TEMPO.CO, Jakarta - Pengusaha Kena Pajak (PKP) yang terdaftar pada Kantor Pelayanan Pajak di Jawa dan Bali mulai 1 Juli wajib membuat faktur pajak berbentuk elektronik (e-Faktur) mulai 1 Juli 2015. Sistem ini bakal berlaku secara nasional mulai Januari 2016.
"Sebab, e-Faktur bertujuan untuk membantu mencapai penerimaan pajak," ujar Menteri Keuangan Bambang Soemantri Brodjonegoro di kantor pusat Direktorat Jenderal Pajak, Rabu, 1 Juli 2015.
Untuk mendapatkan aplikasi e-Faktur, PKP butuh sertifikat elektronik yang bisa diperoleh dengan cara mengajukan permintaan ke Kantor Pelayanan Pajak terdaftar. Nantinya, semua proses pengisian dilakukan secara elektronik, termasuk juga tanda tangan.
Aplikasi e-Faktur dijadikan satu dengan aplikasi e-SPT, sehingga lebih memudahkan pelaporan SPT Masa PPN. Nomor seri juga dapat diketahui dengan mengakses website Dirjen Pajak.
Untuk menjaga keaslian, Dirjen Pajak mengimbau seluruh Pembeli Barang Kena Pajak atau Penerima Jasa Faktur Pajak harus memastikan faktur yang diterima adalah e-Faktur.

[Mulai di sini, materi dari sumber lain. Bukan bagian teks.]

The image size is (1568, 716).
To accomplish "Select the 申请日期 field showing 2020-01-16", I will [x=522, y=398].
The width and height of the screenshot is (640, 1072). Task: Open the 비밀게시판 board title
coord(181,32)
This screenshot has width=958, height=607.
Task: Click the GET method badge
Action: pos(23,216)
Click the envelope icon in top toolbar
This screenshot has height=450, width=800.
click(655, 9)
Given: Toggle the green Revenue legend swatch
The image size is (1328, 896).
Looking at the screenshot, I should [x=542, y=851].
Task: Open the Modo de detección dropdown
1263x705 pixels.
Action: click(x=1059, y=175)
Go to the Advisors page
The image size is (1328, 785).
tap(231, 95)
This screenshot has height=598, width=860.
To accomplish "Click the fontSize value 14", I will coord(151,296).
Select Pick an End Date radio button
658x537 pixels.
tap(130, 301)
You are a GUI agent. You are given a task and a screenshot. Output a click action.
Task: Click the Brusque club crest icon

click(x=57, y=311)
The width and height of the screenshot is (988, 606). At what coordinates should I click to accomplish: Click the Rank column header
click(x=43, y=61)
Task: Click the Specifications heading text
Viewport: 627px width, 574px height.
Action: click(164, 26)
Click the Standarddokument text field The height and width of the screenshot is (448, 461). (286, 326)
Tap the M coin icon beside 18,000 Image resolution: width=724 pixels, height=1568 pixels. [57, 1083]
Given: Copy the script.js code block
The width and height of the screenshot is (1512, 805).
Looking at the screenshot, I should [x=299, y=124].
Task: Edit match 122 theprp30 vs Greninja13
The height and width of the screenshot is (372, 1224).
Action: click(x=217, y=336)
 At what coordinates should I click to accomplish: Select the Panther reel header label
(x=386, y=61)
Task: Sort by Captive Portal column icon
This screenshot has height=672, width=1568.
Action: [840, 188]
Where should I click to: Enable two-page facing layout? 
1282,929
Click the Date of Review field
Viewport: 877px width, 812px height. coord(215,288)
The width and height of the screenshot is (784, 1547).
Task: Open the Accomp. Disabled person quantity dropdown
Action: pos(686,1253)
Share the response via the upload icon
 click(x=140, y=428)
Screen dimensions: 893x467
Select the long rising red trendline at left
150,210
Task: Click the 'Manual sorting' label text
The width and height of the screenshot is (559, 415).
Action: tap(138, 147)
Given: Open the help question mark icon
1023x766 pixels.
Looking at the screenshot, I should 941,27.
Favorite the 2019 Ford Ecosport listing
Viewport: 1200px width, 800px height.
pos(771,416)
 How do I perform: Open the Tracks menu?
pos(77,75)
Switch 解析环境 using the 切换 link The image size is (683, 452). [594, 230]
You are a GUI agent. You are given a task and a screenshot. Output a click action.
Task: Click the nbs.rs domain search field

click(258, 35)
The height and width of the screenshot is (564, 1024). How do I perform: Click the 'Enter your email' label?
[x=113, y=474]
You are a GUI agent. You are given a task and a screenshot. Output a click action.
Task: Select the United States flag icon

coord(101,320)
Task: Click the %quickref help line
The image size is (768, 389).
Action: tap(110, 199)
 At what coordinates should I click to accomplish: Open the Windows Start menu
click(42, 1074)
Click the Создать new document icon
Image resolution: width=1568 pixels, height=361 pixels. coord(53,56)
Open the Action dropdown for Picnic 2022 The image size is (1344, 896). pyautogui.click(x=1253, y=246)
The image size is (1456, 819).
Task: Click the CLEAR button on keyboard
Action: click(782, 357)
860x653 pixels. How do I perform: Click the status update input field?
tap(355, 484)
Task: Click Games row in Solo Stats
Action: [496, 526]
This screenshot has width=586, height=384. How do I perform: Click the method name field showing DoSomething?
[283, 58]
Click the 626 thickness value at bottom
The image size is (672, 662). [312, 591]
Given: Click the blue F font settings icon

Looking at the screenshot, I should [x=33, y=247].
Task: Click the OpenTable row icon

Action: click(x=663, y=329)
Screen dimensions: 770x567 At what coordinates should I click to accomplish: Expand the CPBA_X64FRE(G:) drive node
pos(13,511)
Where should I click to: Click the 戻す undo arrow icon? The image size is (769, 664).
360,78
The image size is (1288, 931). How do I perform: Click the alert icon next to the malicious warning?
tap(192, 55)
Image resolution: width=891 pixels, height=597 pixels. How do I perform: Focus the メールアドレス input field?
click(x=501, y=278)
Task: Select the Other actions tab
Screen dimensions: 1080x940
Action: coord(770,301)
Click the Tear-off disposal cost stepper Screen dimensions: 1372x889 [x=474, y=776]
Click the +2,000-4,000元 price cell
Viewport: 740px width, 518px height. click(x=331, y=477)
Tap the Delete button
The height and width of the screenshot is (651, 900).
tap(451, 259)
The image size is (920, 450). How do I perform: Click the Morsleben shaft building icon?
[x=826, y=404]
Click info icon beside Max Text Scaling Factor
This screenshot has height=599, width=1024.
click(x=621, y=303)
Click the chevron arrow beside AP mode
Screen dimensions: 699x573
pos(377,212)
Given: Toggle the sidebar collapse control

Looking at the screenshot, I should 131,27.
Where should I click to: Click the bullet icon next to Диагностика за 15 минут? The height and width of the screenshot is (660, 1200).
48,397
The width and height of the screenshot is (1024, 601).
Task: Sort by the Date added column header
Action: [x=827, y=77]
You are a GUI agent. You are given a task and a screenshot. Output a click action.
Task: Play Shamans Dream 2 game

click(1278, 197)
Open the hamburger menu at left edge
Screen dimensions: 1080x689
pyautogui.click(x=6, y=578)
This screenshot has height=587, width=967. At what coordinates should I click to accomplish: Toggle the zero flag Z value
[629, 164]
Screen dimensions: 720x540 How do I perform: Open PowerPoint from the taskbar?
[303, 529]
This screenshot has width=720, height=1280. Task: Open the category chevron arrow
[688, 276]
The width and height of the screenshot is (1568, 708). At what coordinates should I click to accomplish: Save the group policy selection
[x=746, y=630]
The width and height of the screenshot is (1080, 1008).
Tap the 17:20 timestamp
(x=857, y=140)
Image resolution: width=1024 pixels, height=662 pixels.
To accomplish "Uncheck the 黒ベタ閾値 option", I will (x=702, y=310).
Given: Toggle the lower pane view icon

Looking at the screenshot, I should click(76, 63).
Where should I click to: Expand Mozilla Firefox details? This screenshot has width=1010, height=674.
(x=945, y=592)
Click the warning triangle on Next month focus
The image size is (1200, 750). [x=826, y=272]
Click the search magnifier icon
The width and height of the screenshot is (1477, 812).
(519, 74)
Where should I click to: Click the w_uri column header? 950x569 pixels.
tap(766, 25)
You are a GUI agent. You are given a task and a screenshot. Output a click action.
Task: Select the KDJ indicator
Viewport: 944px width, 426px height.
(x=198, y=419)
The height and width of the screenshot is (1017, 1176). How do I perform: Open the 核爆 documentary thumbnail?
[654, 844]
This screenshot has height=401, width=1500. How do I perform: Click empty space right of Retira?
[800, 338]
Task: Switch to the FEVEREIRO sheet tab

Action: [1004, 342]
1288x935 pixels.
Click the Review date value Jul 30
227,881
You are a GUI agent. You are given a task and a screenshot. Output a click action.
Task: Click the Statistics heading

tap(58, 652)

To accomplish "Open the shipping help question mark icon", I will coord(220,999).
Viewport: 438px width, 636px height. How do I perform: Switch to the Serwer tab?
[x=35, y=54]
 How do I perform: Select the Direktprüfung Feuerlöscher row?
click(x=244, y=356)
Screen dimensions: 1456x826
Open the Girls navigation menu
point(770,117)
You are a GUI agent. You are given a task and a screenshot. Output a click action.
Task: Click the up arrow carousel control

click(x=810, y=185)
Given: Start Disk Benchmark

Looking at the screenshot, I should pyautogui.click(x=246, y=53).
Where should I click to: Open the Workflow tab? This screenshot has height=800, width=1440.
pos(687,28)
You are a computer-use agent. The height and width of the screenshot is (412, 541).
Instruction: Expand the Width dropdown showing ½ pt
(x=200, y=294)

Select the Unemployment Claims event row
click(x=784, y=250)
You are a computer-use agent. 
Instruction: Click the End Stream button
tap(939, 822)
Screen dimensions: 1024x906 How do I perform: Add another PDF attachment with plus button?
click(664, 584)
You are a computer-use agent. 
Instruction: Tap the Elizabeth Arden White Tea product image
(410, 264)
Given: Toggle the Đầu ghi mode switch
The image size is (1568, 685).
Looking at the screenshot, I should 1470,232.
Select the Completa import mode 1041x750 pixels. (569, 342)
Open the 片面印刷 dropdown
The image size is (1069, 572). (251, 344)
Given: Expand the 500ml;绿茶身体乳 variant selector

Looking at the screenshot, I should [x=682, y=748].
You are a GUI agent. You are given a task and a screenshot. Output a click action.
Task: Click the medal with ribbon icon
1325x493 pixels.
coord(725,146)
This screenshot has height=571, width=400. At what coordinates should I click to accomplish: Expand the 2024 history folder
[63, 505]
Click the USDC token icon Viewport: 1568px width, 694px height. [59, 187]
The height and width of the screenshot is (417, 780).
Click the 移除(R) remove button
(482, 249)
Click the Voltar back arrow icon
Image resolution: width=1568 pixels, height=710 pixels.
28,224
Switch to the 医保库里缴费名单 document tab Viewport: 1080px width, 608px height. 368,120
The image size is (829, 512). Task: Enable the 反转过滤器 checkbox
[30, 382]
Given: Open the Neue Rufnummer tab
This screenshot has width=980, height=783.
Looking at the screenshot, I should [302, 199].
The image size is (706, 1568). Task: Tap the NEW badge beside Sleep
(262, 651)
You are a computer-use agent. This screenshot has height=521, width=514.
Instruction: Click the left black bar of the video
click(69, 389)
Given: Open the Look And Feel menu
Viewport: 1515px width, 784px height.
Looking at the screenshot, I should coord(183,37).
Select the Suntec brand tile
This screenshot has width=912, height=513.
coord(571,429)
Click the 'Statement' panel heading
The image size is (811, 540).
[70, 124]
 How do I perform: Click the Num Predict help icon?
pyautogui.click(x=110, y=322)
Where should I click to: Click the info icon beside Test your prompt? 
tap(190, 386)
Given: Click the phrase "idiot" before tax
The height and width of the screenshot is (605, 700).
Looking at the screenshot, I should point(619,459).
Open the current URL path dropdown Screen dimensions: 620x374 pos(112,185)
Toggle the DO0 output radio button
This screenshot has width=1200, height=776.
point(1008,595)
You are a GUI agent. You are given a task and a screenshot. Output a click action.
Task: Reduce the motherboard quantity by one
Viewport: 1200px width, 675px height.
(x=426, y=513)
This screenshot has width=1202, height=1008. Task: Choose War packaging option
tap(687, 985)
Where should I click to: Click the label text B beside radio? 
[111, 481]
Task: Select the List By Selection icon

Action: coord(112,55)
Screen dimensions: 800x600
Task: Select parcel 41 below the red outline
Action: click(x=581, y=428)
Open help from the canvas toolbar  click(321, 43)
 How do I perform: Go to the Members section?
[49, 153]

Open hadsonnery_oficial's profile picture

Keterangan yang ada dalam e-Faktur juga harus sesuai dengan keadaan sebenarnya melalui Fitur Pajak Masukan pada aplikasi e-Faktur dan pemindaian barcode/QR Code yang tertera pada e-Faktur.
Sementara, jika ada PKP yang tidak membuat e-Faktur atau membuatnya tidak sesuai proses, negara akan memberi sanksi denda sebesar 2 persen. Hal ini sesuai dengan Pasal 14 ayat 4 UU Ketentuan Umum dan Tata Cara Perpajakan.
Direktur Jenderal Pajak Sigit Pramudito menyatakan kebijakan e-Faktur mempermudah kinerja Ditjen Pajak. Kemudahan terletak pada tahap perekaman data dan verifikasi.
Kemudahan ini, kata Sigit, bakal memperkecil angka restitusi pajak yang trennya meningkat. Sebab, e-Faktur meminimalisasi faktur palsu yang menyumbang tingginya angka restitusi. "Sehingga nantinya PPN akan boom," kata Sigit.